Oke concludes this segment of the chapter by distilling the following three principles that emerge from Indian case law on the rtH:

  • Absence of adequate resources is not a permissible justification for the state’s failure to provide medical facilities;
  • The court is likely to adopt a hands off approach on any health policy that the state enacts and will only interfere if the policy is unreasonable, arbitrary or unconstitutional.
  • Finally, the state has a core obligation to provide access to essential medicines at affordable prices.

In section 6.4, Oke discusses the four judgments in which an Indian court incorporated a human rights model into the adjudication of a patent law dispute. These are:

  • Novartis v. Union of India, involving the interpretation of Section 3(d). The Madras High Court directly, and the Supreme Court indirectly, drew on the RtH in arriving at its interpretation.
  • Natco v. Bayer, the case concerning the grant of India’s first CL under the 1970 Act. The Controller General of Patents and Intellectual Property Appellate Board determined whether Bayer’s drug was available at a ‘reasonably affordable price’ in light of the RtH of the patients needing access to the drug.
  • Bayer v.

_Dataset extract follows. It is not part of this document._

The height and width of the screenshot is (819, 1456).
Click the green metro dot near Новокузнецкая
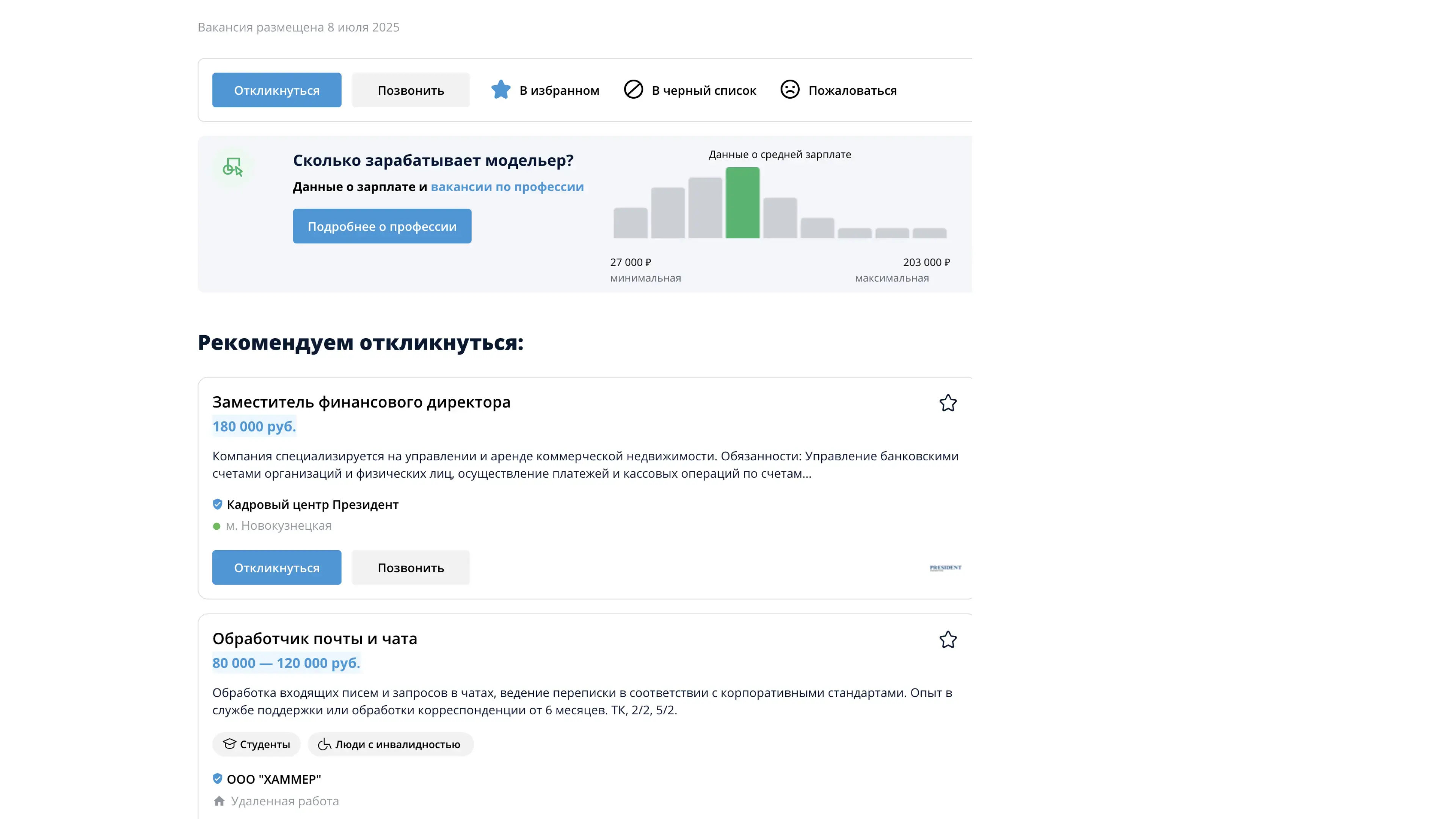coord(217,526)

Union of India, in which the Delhi High Court was called on to decide if it should recognize the doctrine of patent linkage. In turning down this invitation, the Court was mindful of the RtH-based consequences of judicially creating a regime of patent linkage. 
  • Roche v. Cipla, involving Roche’s plea for the grant of an injunction against Cipla’s production of the generic equivalent of Roche’s anti-cancer drug, Erlotonib.

Equally, as Oke points out, even as Indian courts have been cognizant of the RtH in patent law disputes, they have not allowed the RtH to disrupt the integrity of the patent system. The RtH has just been one of the factors considered by the court. To illustrate, in Novartis v. Cipla, in which the Delhi High Court granted an injunction against Cipla for infringing Novartis’ patent on Indacaterol (a drug Used to treat chronic obstructive pulmonary disease), Cipla resisted the injunction by arguing that the injunction would violate the RtH of the patients of its generic equivalent. In rejecting this argument, the Court held: “Article 21 cannot be pressed into service by an infringer seeking to justify the infringement of a valid patent and the statutory rights conferred by the statute.”

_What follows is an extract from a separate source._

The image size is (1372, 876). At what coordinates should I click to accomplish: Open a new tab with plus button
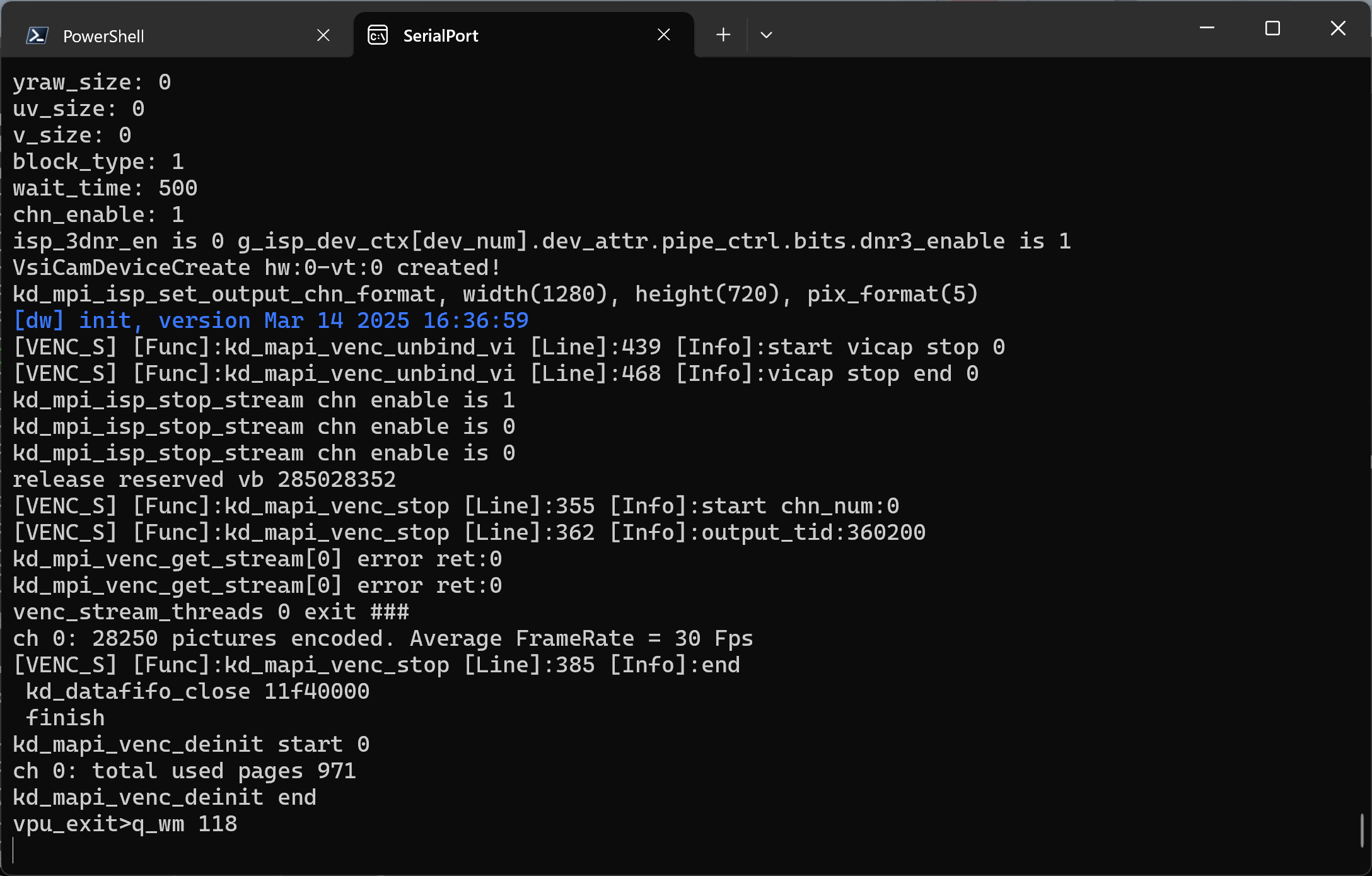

It would have been interesting to read Oke’s views on how Indian courts can deepen the relationship between patent law and the RtH in future cases and build on the jurisprudence that he painstakingly documents. In my thesis, for instance, I point to one possible way in which this can be done. I argue that Indian courts can use the RtH as a resource to urge the executive to utilize patent law flexibilities, such as compulsory licenses, to secure affordable access to a patented drug when it is established, based on evidence and arguments, that the drug is generally unaffordable.

Notwithstanding this minor quibble, I found Oke’s contribution very thorough, thoughtfully written and enlightening. The book in general, and this chapter in particular, will be a valuable resource for scholars who want to study the patent law and RtH relationship more deeply.